ORLANDO, Fla. — A Florida judge says he plans to order the teenager who ran away from Ohio to Florida because she feared physical harm for converting from Islam to Christianity sent back to Ohio.
The Orlando judge said Tuesday that he will sign the order when he gets the documents on 17-year-old Rifqa Bary‘s immigration status.
Bary has been in foster care in Orlando while her case was being reviewed. The judge says he will likely turn over the case to an Ohio court in the next few weeks.
Under Sharia, Islamic law, the punishment for apostasy is death — and throughout the world, many apostates from Islam are indeed murdered by Islamic extremists.

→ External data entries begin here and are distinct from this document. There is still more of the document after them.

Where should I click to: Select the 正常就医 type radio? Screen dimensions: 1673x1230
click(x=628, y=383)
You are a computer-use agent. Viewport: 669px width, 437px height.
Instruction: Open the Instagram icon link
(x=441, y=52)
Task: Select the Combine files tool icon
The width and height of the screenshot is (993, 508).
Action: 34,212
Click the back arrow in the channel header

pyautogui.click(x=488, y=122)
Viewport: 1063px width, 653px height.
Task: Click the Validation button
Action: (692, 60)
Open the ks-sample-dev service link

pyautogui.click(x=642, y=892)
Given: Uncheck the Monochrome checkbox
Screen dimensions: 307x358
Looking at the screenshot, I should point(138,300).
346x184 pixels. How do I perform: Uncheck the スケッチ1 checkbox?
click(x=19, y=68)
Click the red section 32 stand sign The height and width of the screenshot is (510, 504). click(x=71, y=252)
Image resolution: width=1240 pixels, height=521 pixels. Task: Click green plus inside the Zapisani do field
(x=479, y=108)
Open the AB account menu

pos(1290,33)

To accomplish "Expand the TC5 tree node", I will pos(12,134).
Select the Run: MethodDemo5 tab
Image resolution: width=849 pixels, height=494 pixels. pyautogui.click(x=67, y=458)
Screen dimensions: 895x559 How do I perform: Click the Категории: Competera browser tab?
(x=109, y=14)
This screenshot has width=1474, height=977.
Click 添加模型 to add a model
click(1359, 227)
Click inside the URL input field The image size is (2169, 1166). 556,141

The application of Sharia leads to many human rights violations, and in our view Islamic law has no place in modern, civilized society.
Fathima Rifqa Bary is likely coming home to Ohio, the state she fled nearly three months ago, saying she feared death for her conversion to Christianity.
But she’ll be staying in a foster home, not her parents’ Northeast Side apartment.
Rifqa, a native of Sri Lanka, is not a U.S. citizen.
It isn’t yet clear exactly when Rifqa will return, or how she will be transported. She will receive a psychological evaluation when she gets here.
Dawson asked whether the Barys could simply dismiss the Ohio dependency case because they filed it themselves in an attempt to transfer jurisdiction.
Assistant Franklin County Prosecutor Chris Julian said they would not agree to dismiss the case. A Children Services official added that it would not be in Rifqa’s or her family’s best interest for her to live at home at this time.
Orlando Pastor Blake Lorenz tells FOX 35’s Tracy Jacim, “We expected Ohio would get jurisdiction, uh…that’s just the legal way it is. But we are excited there is still a possibility she could stay in Florida, if the legal documents are not presented with her immigration. So you never know…maybe they don’t have them!”
Pastor Lorenz claims he and his pastor wife have been operating based on that belief since they first helped Rifqa Bary runaway here to Florida.
Lorenz claims Rifqa told them her parents wouldn’t look for her because they would fear being found out. “She didn’t think she’d be reported, so we had time to get her the help she needed.”
The judge set a hearing for October 23 in case the two conditions he set are not met. The judge says Rifqa’s family must product legal documentation of their U.S. citizenship and proof she can continue her education in Ohio.
If those conditions are met sooner, it’s very possible Rifqa Bary will go back to Ohio sooner.